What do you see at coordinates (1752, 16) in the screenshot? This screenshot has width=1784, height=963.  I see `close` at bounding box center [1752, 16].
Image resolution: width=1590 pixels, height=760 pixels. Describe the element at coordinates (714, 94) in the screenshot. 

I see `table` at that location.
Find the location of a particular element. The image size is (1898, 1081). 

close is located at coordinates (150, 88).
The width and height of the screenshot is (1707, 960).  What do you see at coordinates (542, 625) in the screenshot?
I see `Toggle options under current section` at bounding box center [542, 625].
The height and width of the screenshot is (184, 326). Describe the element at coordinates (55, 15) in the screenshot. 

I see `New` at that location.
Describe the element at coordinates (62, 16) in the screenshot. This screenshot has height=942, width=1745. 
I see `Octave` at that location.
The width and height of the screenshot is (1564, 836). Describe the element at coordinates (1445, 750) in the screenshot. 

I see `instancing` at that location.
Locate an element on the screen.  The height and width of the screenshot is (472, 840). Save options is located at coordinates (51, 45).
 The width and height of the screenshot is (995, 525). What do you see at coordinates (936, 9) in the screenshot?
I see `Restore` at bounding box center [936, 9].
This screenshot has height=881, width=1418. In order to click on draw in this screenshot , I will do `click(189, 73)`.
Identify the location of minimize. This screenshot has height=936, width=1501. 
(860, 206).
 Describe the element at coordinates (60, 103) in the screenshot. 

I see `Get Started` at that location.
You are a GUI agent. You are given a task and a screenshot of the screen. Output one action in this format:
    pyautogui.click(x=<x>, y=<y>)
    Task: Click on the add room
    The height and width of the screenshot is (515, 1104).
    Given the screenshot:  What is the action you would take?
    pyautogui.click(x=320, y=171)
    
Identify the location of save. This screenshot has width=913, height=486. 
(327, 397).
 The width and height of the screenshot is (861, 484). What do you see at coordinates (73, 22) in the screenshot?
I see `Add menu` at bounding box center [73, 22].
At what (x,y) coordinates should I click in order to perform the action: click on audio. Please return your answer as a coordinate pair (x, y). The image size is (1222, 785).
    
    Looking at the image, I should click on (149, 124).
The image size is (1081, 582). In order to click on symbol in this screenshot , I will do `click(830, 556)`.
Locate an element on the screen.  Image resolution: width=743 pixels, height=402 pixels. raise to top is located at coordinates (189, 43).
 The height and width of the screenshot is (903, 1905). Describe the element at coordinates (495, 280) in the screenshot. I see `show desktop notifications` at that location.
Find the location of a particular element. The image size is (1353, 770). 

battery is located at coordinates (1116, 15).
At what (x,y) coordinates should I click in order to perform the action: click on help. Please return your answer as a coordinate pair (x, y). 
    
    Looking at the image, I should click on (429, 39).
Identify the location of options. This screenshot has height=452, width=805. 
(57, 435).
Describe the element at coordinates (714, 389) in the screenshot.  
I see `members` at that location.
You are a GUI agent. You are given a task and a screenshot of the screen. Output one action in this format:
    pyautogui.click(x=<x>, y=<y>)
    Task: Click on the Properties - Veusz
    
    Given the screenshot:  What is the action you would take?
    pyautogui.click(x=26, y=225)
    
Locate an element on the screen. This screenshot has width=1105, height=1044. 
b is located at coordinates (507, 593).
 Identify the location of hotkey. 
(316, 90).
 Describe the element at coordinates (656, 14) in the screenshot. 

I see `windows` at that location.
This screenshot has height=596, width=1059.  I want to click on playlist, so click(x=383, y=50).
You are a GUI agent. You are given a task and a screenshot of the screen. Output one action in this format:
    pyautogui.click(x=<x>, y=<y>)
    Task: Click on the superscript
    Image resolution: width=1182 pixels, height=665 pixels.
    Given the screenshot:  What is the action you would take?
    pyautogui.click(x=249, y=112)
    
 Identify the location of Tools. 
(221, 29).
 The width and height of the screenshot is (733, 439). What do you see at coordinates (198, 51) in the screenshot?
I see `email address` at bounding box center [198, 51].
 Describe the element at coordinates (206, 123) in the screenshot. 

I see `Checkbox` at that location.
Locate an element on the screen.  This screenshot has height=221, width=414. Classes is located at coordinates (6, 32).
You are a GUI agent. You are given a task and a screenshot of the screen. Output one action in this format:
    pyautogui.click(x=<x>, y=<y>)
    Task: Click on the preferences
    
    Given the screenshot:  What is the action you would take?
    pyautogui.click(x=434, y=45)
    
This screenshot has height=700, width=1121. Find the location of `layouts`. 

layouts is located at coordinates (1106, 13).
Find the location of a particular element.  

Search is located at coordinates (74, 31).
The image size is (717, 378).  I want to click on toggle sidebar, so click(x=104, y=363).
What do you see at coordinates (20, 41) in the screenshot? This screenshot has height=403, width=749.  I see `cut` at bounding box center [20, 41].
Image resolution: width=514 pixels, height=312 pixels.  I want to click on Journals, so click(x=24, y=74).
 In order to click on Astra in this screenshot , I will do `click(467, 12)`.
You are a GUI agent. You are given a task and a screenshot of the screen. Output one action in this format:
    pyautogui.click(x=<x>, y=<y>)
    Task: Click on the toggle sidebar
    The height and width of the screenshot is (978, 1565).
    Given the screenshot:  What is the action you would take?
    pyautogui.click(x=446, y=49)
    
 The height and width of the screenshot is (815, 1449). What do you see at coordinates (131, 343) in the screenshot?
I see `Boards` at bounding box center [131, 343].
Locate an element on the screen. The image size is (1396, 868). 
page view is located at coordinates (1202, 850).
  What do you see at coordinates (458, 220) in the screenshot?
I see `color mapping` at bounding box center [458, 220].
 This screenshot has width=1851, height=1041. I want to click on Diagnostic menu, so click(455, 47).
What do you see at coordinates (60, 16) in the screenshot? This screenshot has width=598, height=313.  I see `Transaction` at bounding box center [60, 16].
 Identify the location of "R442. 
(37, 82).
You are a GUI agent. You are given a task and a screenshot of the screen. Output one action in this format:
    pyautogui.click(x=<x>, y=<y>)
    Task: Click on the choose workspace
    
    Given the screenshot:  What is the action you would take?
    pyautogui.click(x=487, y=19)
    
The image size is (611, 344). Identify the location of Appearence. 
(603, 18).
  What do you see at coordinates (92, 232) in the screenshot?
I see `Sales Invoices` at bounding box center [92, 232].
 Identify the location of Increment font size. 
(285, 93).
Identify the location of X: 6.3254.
····················
:: The exercise ::
Edit the rows above so that every "Identify the location of" becomes "Find the position of", and keep everything else as it is.

:: Answer to the exercise ::
What do you see at coordinates (1752, 16) in the screenshot? This screenshot has width=1784, height=963.  I see `close` at bounding box center [1752, 16].
Image resolution: width=1590 pixels, height=760 pixels. Describe the element at coordinates (714, 94) in the screenshot. 

I see `table` at that location.
Find the location of a particular element. The image size is (1898, 1081). 

close is located at coordinates (150, 88).
The width and height of the screenshot is (1707, 960).  What do you see at coordinates (542, 625) in the screenshot?
I see `Toggle options under current section` at bounding box center [542, 625].
The height and width of the screenshot is (184, 326). Describe the element at coordinates (55, 15) in the screenshot. 

I see `New` at that location.
Describe the element at coordinates (62, 16) in the screenshot. This screenshot has height=942, width=1745. 
I see `Octave` at that location.
The width and height of the screenshot is (1564, 836). Describe the element at coordinates (1445, 750) in the screenshot. 

I see `instancing` at that location.
Locate an element on the screen.  The height and width of the screenshot is (472, 840). Save options is located at coordinates (51, 45).
 The width and height of the screenshot is (995, 525). What do you see at coordinates (936, 9) in the screenshot?
I see `Restore` at bounding box center [936, 9].
This screenshot has height=881, width=1418. In order to click on draw in this screenshot , I will do `click(189, 73)`.
Find the position of minimize. This screenshot has height=936, width=1501. 
(860, 206).
 Describe the element at coordinates (60, 103) in the screenshot. 

I see `Get Started` at that location.
You are a GUI agent. You are given a task and a screenshot of the screen. Output one action in this format:
    pyautogui.click(x=<x>, y=<y>)
    Task: Click on the add room
    The height and width of the screenshot is (515, 1104).
    Given the screenshot:  What is the action you would take?
    pyautogui.click(x=320, y=171)
    
Find the position of save. This screenshot has width=913, height=486. 
(327, 397).
 The width and height of the screenshot is (861, 484). What do you see at coordinates (73, 22) in the screenshot?
I see `Add menu` at bounding box center [73, 22].
At what (x,y) coordinates should I click in order to perform the action: click on audio. Please return your answer as a coordinate pair (x, y). The image size is (1222, 785).
    
    Looking at the image, I should click on (149, 124).
The image size is (1081, 582). In order to click on symbol in this screenshot , I will do `click(830, 556)`.
Locate an element on the screen.  Image resolution: width=743 pixels, height=402 pixels. raise to top is located at coordinates (189, 43).
 The height and width of the screenshot is (903, 1905). Describe the element at coordinates (495, 280) in the screenshot. I see `show desktop notifications` at that location.
Find the location of a particular element. The image size is (1353, 770). 

battery is located at coordinates (1116, 15).
At what (x,y) coordinates should I click in order to perform the action: click on help. Please return your answer as a coordinate pair (x, y). 
    
    Looking at the image, I should click on (429, 39).
Find the position of options. This screenshot has height=452, width=805. 
(57, 435).
Describe the element at coordinates (714, 389) in the screenshot.  
I see `members` at that location.
You are a GUI agent. You are given a task and a screenshot of the screen. Output one action in this format:
    pyautogui.click(x=<x>, y=<y>)
    Task: Click on the Properties - Veusz
    
    Given the screenshot:  What is the action you would take?
    pyautogui.click(x=26, y=225)
    
Locate an element on the screen. This screenshot has width=1105, height=1044. 
b is located at coordinates (507, 593).
 Find the position of hotkey. 
(316, 90).
 Describe the element at coordinates (656, 14) in the screenshot. 

I see `windows` at that location.
This screenshot has height=596, width=1059.  I want to click on playlist, so click(x=383, y=50).
You are a GUI agent. You are given a task and a screenshot of the screen. Output one action in this format:
    pyautogui.click(x=<x>, y=<y>)
    Task: Click on the superscript
    Image resolution: width=1182 pixels, height=665 pixels.
    Given the screenshot:  What is the action you would take?
    pyautogui.click(x=249, y=112)
    
 Find the position of Tools. 
(221, 29).
 The width and height of the screenshot is (733, 439). What do you see at coordinates (198, 51) in the screenshot?
I see `email address` at bounding box center [198, 51].
 Describe the element at coordinates (206, 123) in the screenshot. 

I see `Checkbox` at that location.
Locate an element on the screen.  This screenshot has height=221, width=414. Classes is located at coordinates (6, 32).
You are a GUI agent. You are given a task and a screenshot of the screen. Output one action in this format:
    pyautogui.click(x=<x>, y=<y>)
    Task: Click on the preferences
    
    Given the screenshot:  What is the action you would take?
    pyautogui.click(x=434, y=45)
    
This screenshot has height=700, width=1121. Find the location of `layouts`. 

layouts is located at coordinates (1106, 13).
Find the location of a particular element.  

Search is located at coordinates (74, 31).
The image size is (717, 378).  I want to click on toggle sidebar, so click(x=104, y=363).
What do you see at coordinates (20, 41) in the screenshot? This screenshot has height=403, width=749.  I see `cut` at bounding box center [20, 41].
Image resolution: width=514 pixels, height=312 pixels.  I want to click on Journals, so click(x=24, y=74).
 In order to click on Astra in this screenshot , I will do `click(467, 12)`.
You are a GUI agent. You are given a task and a screenshot of the screen. Output one action in this format:
    pyautogui.click(x=<x>, y=<y>)
    Task: Click on the toggle sidebar
    The height and width of the screenshot is (978, 1565).
    Given the screenshot:  What is the action you would take?
    pyautogui.click(x=446, y=49)
    
 The height and width of the screenshot is (815, 1449). What do you see at coordinates (131, 343) in the screenshot?
I see `Boards` at bounding box center [131, 343].
Locate an element on the screen. The image size is (1396, 868). 
page view is located at coordinates (1202, 850).
  What do you see at coordinates (458, 220) in the screenshot?
I see `color mapping` at bounding box center [458, 220].
 This screenshot has width=1851, height=1041. I want to click on Diagnostic menu, so click(455, 47).
What do you see at coordinates (60, 16) in the screenshot? This screenshot has width=598, height=313.  I see `Transaction` at bounding box center [60, 16].
 Find the position of "R442. 
(37, 82).
You are a GUI agent. You are given a task and a screenshot of the screen. Output one action in this format:
    pyautogui.click(x=<x>, y=<y>)
    Task: Click on the choose workspace
    
    Given the screenshot:  What is the action you would take?
    pyautogui.click(x=487, y=19)
    
The image size is (611, 344). Find the position of Appearence. 
(603, 18).
  What do you see at coordinates (92, 232) in the screenshot?
I see `Sales Invoices` at bounding box center [92, 232].
 Find the position of Increment font size. 
(285, 93).
Find the position of X: 6.3254.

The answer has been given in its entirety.